As cabinet meets tomorrow to firm-up on the plan of action for the long term, if there is no resolution to the conflict in the Middle East in the near future resulting in a fuel supply shortage, questions continue to be asked on how well planned are we as a nation.
Speaking to fijivillage News this evening, Minister for Finance, Esrom Immanuel says cabinet will be meeting tomorrow to strategize on what needs to be done.
Immanuel says they have already set up a taskforce to monitor the situation for both the supply and and later the price.
When asked on fuel supply and reserves, Immanuel says they have upto 45 days of supply with at least 1 shipment on it's way.
He stresses we should not panic, and if the situation worsens then rationing will kick in.
A Government statement has been released this afternoon after some Total Energies fuel pumps, having signs up saying 'out of order' today sparking widespread concern if the effects of the fuel shortage has started.
The Government says fuel supply in the country is sufficient to meet the energy needs for the next few months and there is no need to indulge in ‘panic buying’ at the service station.
The Government says it is closely monitoring the developments emanating from the US-Israel conflict with Iran, and meeting with local suppliers who have already secured fuel supply.

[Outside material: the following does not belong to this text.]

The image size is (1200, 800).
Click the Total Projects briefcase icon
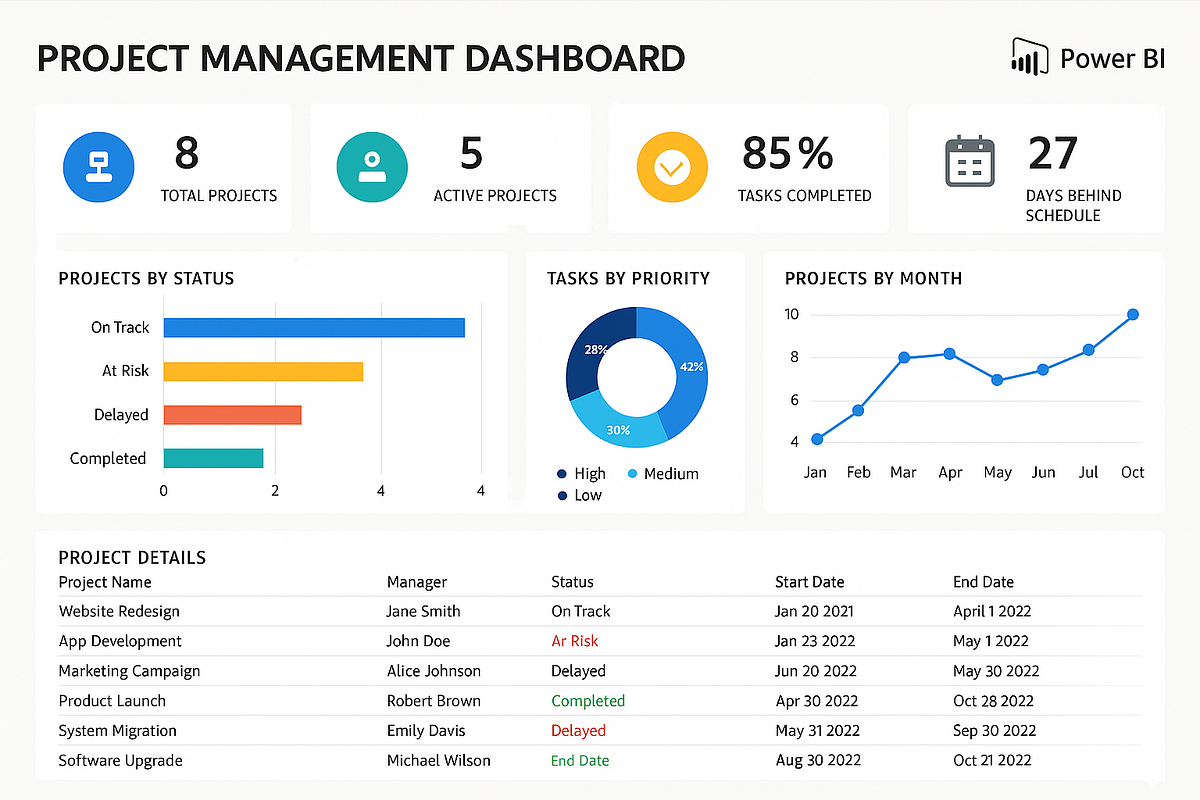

As earlier highlighted, you also have to brace yourselves as the Middle East conflict is likely to push fuel prices up which is expected to result in higher prices of goods and services.
Immanuel says higher fuel prices will affect transportation cost, production costs and household expenses, placing upward pressure on inflation and cost of living.
Immanuel says at the same time, if global economic conditions weaken, Fiji could face additional challenges through softer tourism demand, reduced export demand and slower investment flows.
He says they are particularly mindful of the potential impact on the tourism sector and national carrier Fiji Airways, as rising fuel costs and weaker global demand could affect travel and tourism activity.
The Finance Minister says tourism remains a key driver of Fiji’s economy, and any slowdown would have broader implications for growth, employment and foreign exchange earnings.
Oil prices have increased significantly from around US$60 per barrel last year to approximately US$100 per barrel today.
Projections indicate that if the conflict continues and global oil supply disruptions intensify, prices could rise further.
Immanuel says as a small island economy and a price taker in global markets, such increases would pose significant challenges for Fijian businesses, consumers and the broader economy.
Immanuel says while these risks are real, there is no need for panic.
He says Fiji currently has adequate foreign exchange reserves, which provide an important buffer against external shocks, social protection frameworks are flexible enough to respond with mitigating measures, if required, and the Government will continue to assess the situation carefully and will explore options to support consumers and businesses should global conditions worsen.